2. **Worst-case stimulus selection** (§7): identify the single most
alpha-blended / overdraw-punishing in-game scene in the trace library — the
design must clear *peak*, not mean.
### 5.2 Workload knobs (sweep matrix)
- **Tile size:** 32×32 and 64×32 pixels (start).
- **Color format:** PSMCT32 first; later PSMCT16 / PSMT8.
- **Z buffer:** on / off.
- **Alpha blend:** on / off.
- **Texture mode:** solid color · small cached texture · streaming texture ·
CLUT texture.
- **Primitive mix:** fullscreen sprites · many small sprites · triangles.
### 5.3 Metrics (per configuration)
- tiles/sec, pixels/sec
- **bytes/pixel external** (the locality number that matters)
- LPDDR4 read GB/s and write GB/s (reuse the Test #1 counter approach)
- M20K footprint (tile color + Z + any texture cache)
- tile-reload rate (evictions/frame under the real primitive order)
### 5.4 Stimulus
Driven by **representative GS primitive + texture traffic pulled from the
emulation history** — specifically the worst-case scene from §5.1(2). **Not** a
boot screen or menu: those are bandwidth-trivial and will hand back a gorgeous
green result that collapses in-game.
---
## 6. Permanent architecture this implies
The GS that survives this board almost certainly is:
- **On-chip tile color + Z buffers** (M20K), RMW resolved on-chip.

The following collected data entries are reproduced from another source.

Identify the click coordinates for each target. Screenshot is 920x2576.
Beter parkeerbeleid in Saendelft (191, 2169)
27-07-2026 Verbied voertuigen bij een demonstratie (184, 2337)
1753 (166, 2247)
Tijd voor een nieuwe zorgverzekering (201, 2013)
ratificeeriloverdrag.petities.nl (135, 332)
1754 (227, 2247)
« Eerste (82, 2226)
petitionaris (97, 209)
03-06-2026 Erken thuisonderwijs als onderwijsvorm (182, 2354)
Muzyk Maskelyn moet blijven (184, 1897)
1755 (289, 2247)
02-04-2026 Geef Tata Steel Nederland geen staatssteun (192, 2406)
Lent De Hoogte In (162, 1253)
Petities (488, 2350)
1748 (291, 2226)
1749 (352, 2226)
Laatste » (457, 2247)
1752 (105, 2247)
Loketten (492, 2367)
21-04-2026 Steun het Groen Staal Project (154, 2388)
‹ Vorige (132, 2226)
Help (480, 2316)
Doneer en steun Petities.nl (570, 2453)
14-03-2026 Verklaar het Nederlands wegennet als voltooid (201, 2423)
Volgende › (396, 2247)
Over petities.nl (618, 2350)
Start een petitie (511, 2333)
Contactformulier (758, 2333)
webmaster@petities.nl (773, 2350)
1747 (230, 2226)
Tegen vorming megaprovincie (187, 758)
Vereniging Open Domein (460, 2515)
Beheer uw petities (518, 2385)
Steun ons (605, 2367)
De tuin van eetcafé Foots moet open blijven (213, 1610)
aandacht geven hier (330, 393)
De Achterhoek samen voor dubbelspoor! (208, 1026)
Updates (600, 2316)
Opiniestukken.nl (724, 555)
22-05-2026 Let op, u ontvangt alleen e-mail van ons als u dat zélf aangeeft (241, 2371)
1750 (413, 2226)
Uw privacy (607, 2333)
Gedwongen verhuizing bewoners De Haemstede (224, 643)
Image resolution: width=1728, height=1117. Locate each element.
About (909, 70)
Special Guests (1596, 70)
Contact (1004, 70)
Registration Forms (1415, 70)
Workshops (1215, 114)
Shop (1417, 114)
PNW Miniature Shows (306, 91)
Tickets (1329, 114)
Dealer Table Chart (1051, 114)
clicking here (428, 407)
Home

- **LPDDR4B as backing VRAM** (no full 4 MB VRAM in M20K — consistent with 0006).
- **Texture cache or texture-tile streamer** feeding the rasterizer from DDR.
- **Scanout** either from the tiled framebuffer cache or a resolved linear buffer.
DSP budget is not the constraint (the shipped raster demo used 4/376 DSP).
Bandwidth and on-chip working-set are.
---
## 7. Methodological guardrails
- **Traces are truth.** Texture/locality numbers cannot be synthesized honestly;
pull them from real game traffic.
- **Test the peak, not the mean.** The torture case is alpha-blended overdraw
(smoke, fog, transparency, particles) — simultaneously worst for tile RMW and
often texture-heavy. Find the worst frame and make *that* the stimulus.
- **Don't over-trust the green.** Test #1 green ≠ faithful-GS feasible. Only
Test #2 under real game traffic produces the integer that answers the question.
---
## 8. Status / Next
- **Bandwidth gate: GREEN** (this doc, §12). New feasibility baseline.
- **Strategic pivot endorsed by Codex + outside review:** the next serious work
moves from qbert opcode-growth (Track A oracle, 0007) toward **GS tiled-VRAM
architecture feasibility** — because that path now has a plausible physical
foundation.
- **Immediate next step (no RTL): ACQUIRE real GS traffic first** — the trace
corpus does not exist (see §4 reality check). Capture PCSX2 GS dumps from
real games (owner-supplied, prebuilt PCSX2), then write a software `.gs`
parser to produce the texture-format histogram + locate the worst-case
alpha-overdraw frame (§5.1). Only then is the Test #2 stimulus honest.
- **Then:** build the Test #2 microbenchmark to this spec; its sustained number
under real game traffic is the final yes/no on faithful-enough GS on this board.
- **Chapter numbering note:** "Ch306" is already this repo's EE-core reality
checkpoint (0007). This GS line is a later chapter (Ch307+); the label, not
the substance, is what differs from Codex's framing.